Bodo 2021.1 Release (Date: 1/26/2021)

This release includes many new features, bug fixes and performance improvements. Overall, 61 code patches were merged since the last release.

New Features and Improvements

  • Connectors:

    • Support filter pushdown when reading partitioned parquet datasets: at compile time, Bodo detects if filters are applied to a dataframe after read_parquet, and generates code that applies those filters at read time so that only the required parquet files are read.

    • Support for Series.to_csv()

    • Supports passing file and dtype arguments of np.fromfile as kwargs.

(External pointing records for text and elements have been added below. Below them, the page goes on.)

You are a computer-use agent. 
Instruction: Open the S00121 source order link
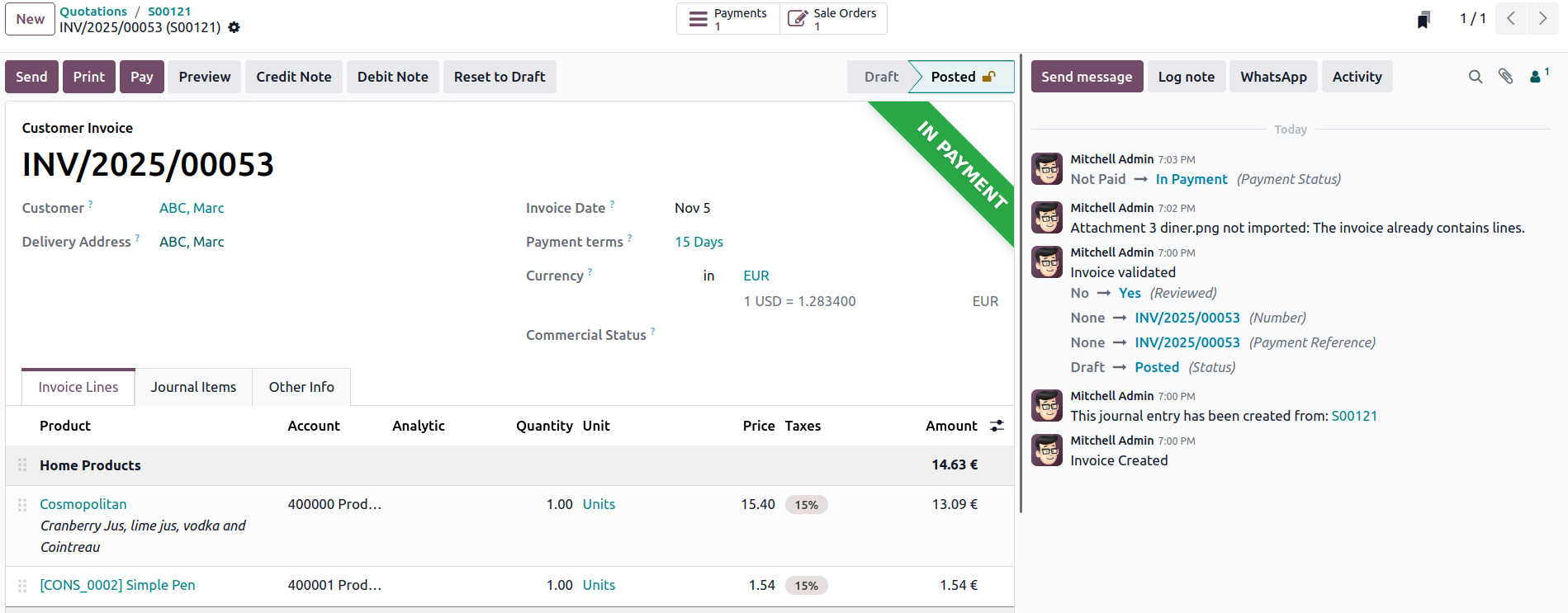1354,416
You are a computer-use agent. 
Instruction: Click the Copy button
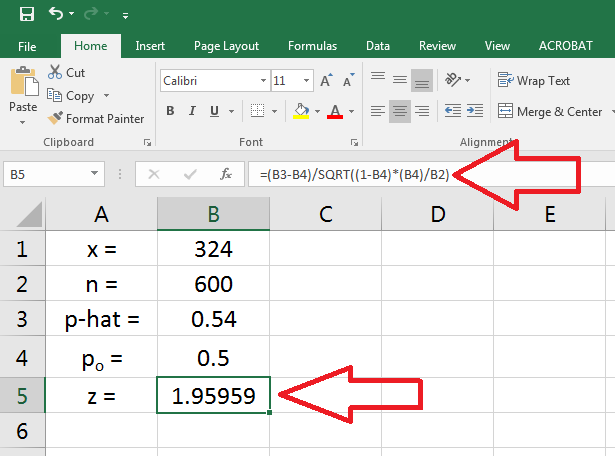pyautogui.click(x=70, y=95)
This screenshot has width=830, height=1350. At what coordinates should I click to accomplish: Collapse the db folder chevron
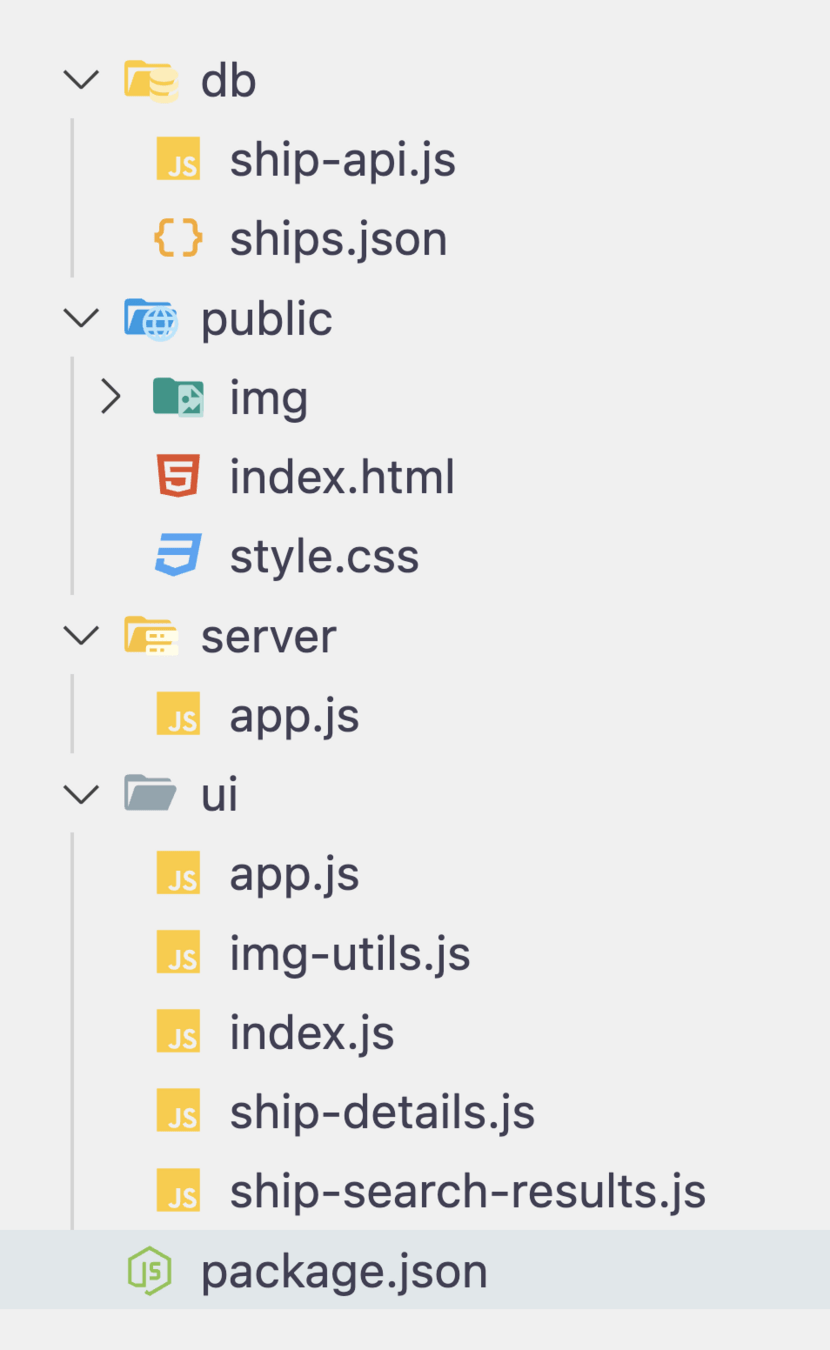tap(82, 80)
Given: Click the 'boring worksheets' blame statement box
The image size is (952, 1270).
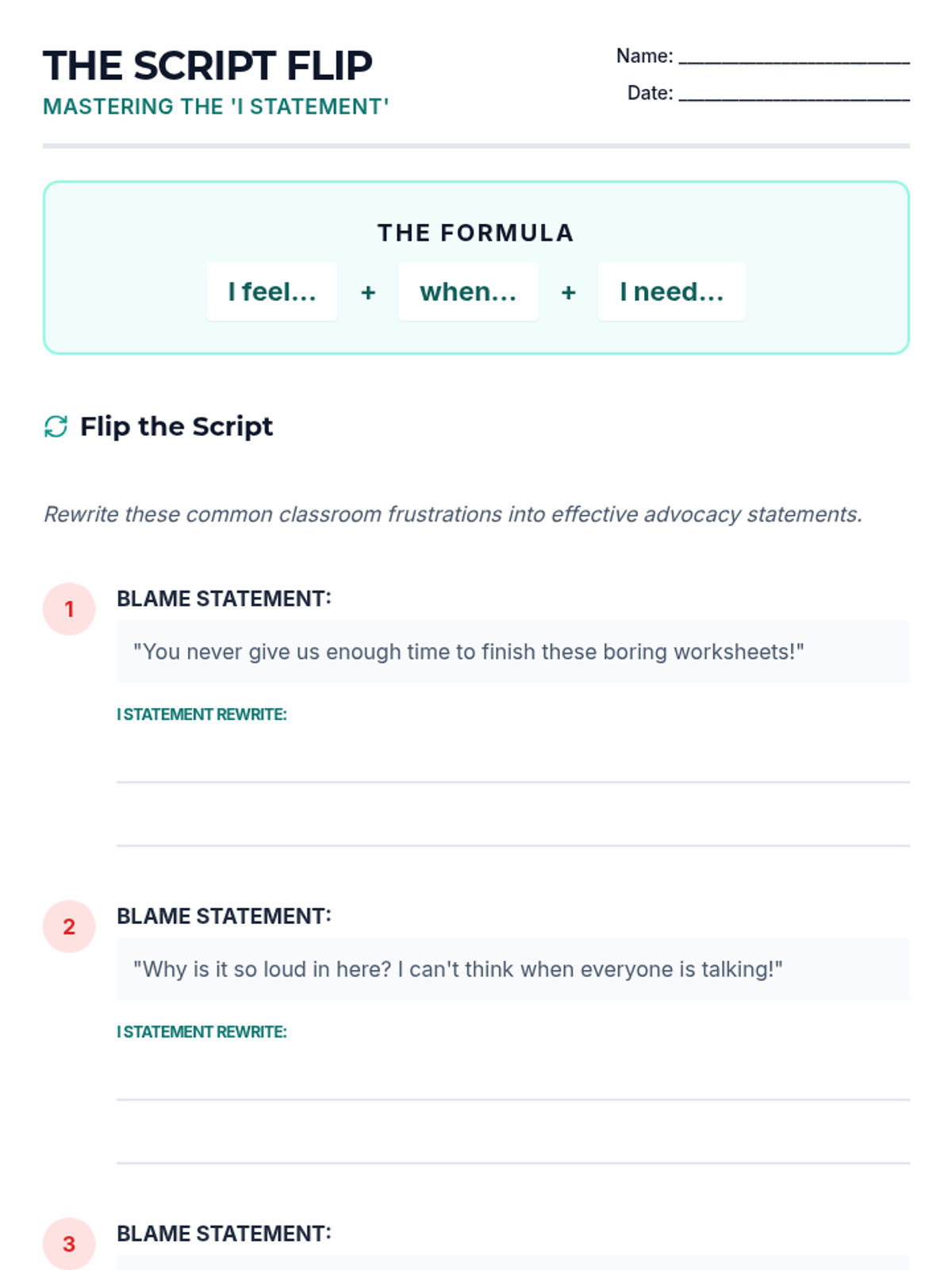Looking at the screenshot, I should pyautogui.click(x=512, y=652).
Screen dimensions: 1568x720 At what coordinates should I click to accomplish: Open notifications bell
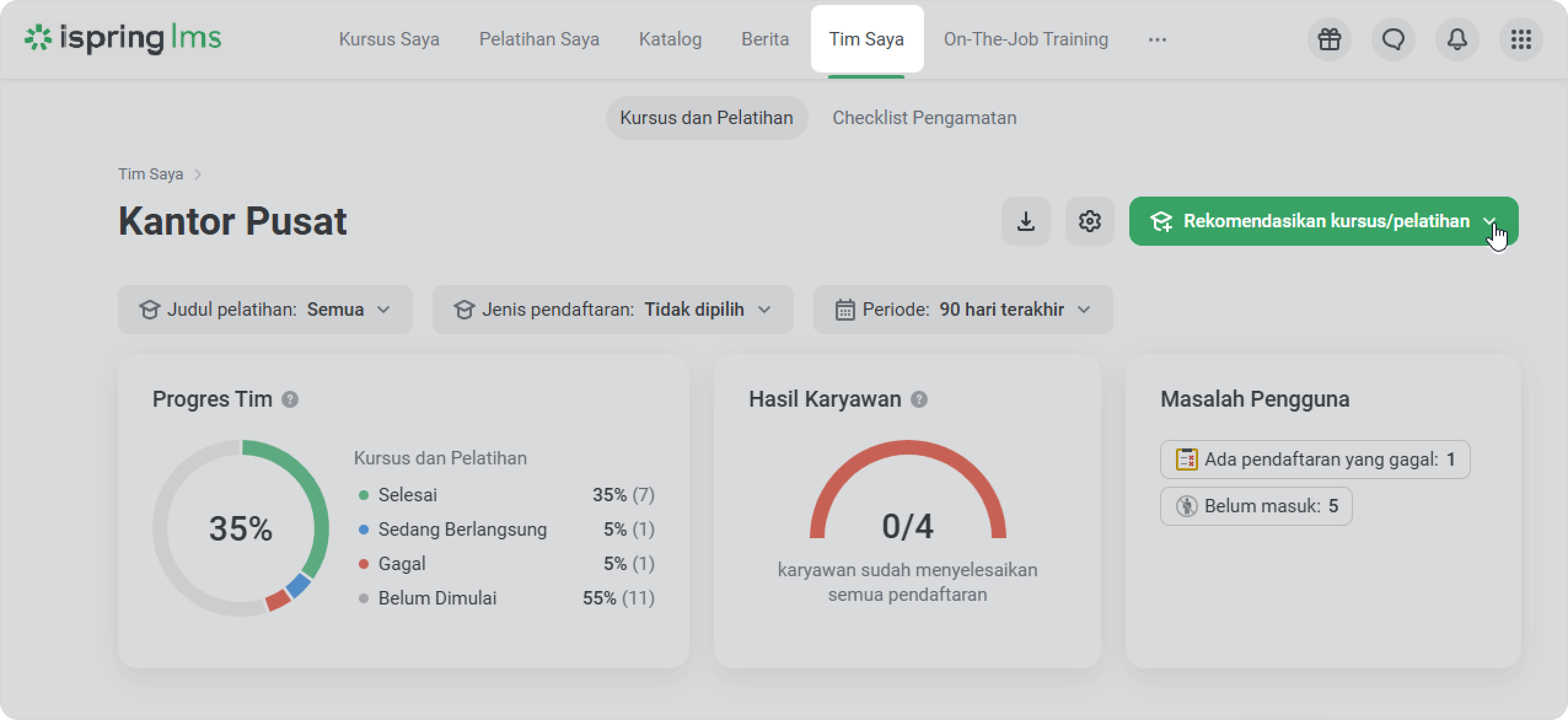(1457, 39)
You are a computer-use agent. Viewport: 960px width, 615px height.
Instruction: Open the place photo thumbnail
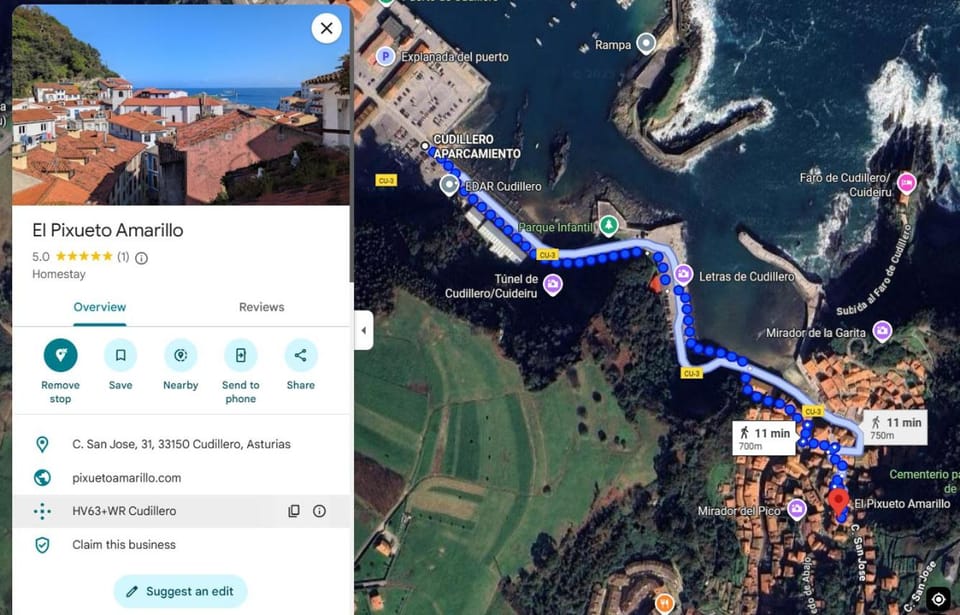(181, 105)
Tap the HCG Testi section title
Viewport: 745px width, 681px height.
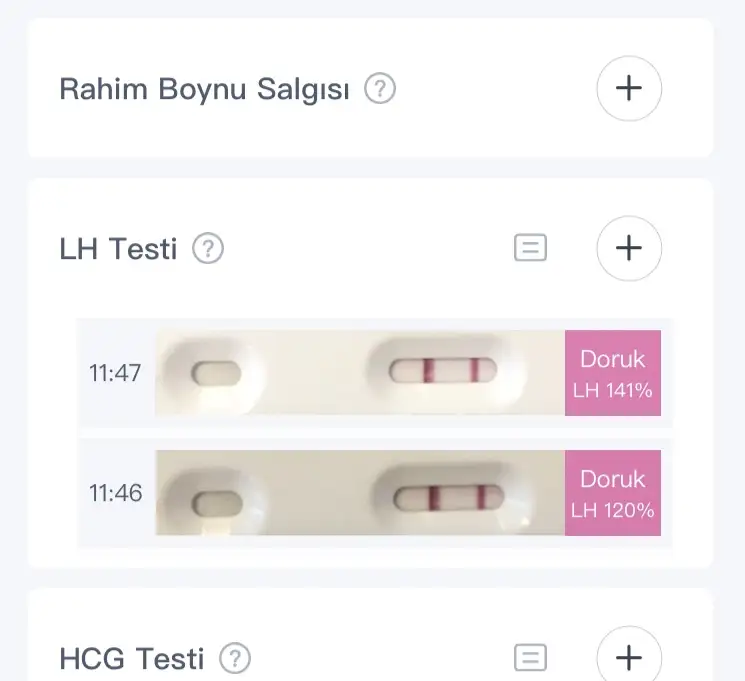pyautogui.click(x=132, y=658)
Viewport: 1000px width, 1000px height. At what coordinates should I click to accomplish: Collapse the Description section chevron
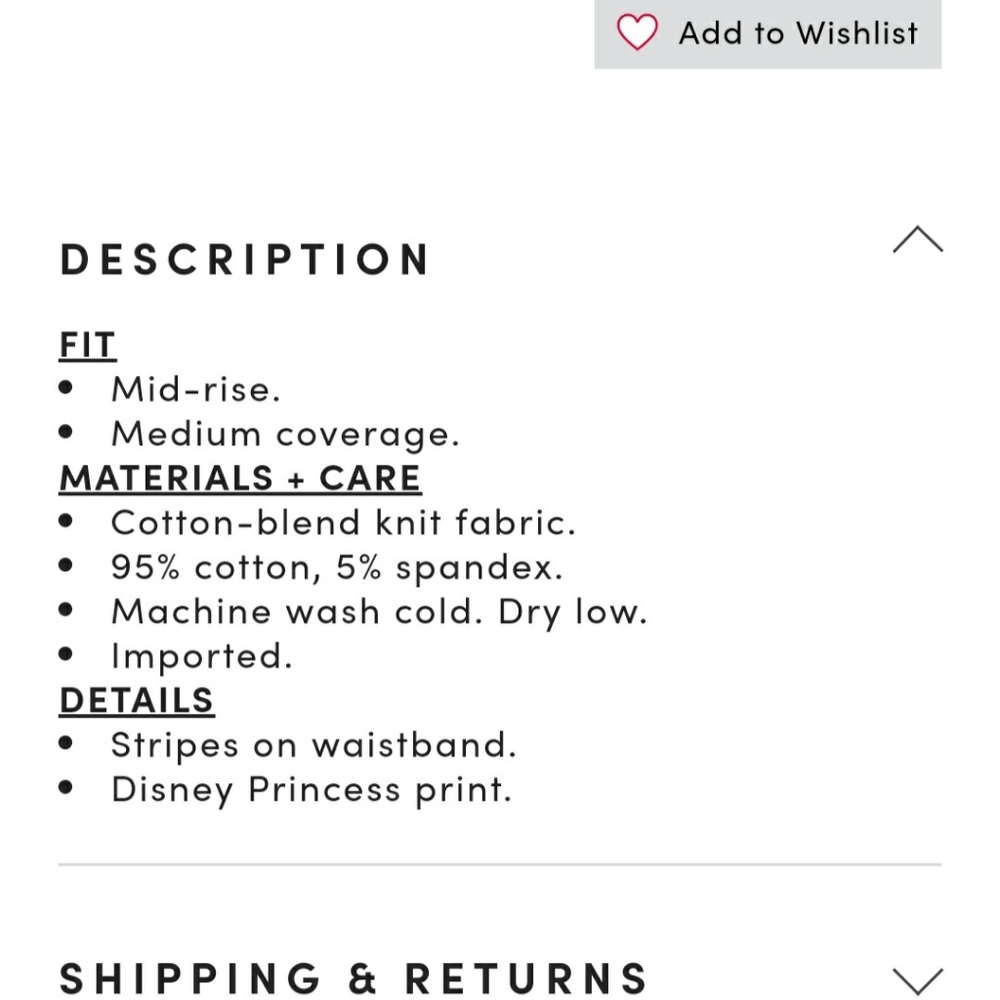click(917, 240)
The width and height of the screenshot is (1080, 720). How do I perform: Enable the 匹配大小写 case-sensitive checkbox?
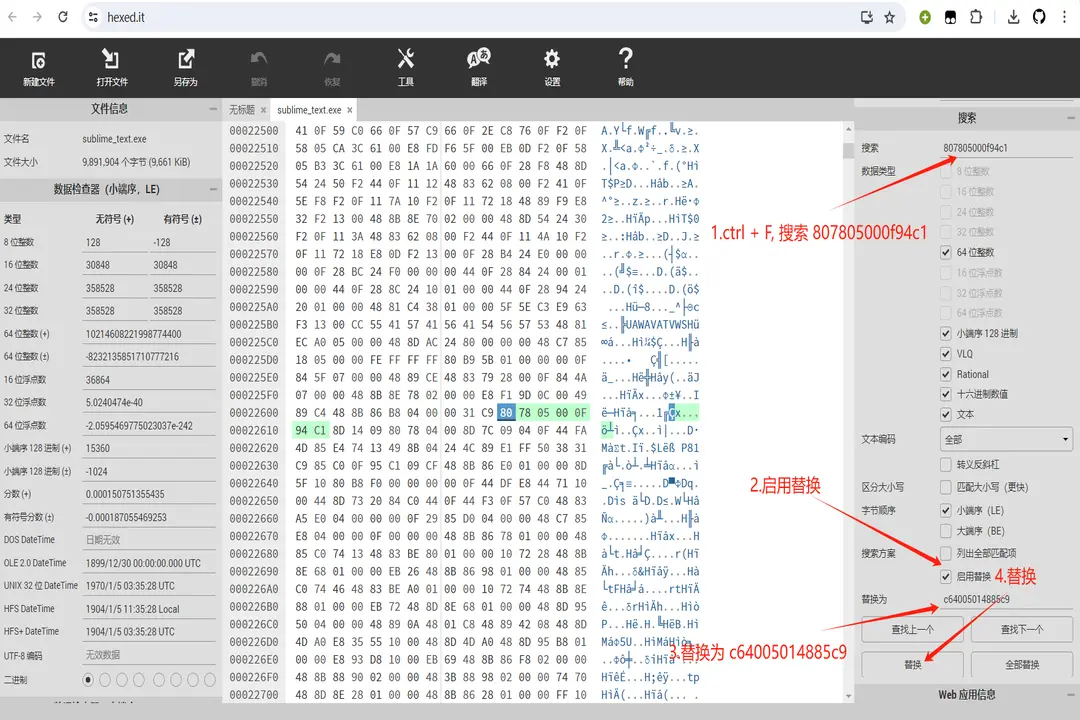point(946,487)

  • Support for f-strings in Bodo jitted functions

  • Support passing Bodo distributed JIT functions to other Bodo JIT functions

  • Pandas coverage:

    • Support groupby with pd.NamedAgg()

    • Support for groupby.size

    • Support for groupby.shift

    • Match input row order of pandas in groupby.apply when applicable

    • Support min_periods in rolling calls

    • Support passing a dictionary of data types to df.astype()

    • Support dataframe setitem of multiple columns. For example: df[["A", "B"]] = 1.3

    • Support for Index.get_loc()

    • Support ddof argument (delta degrees of freedom) of Series.cov

    • Support Series.is_monotonic property

    • Initial support for dictionaries in Series.replace

    • Support Series.reset_index(drop=True)

    • Support level argument with all levels in reset_index()

    • Several documentation improvements

  • Scikit-learn:

    • Support for sklearn.model_selection.train_test_split inside jit functions.

    • Support for sklearn.preprocessing.MinMaxScaler inside jit functions.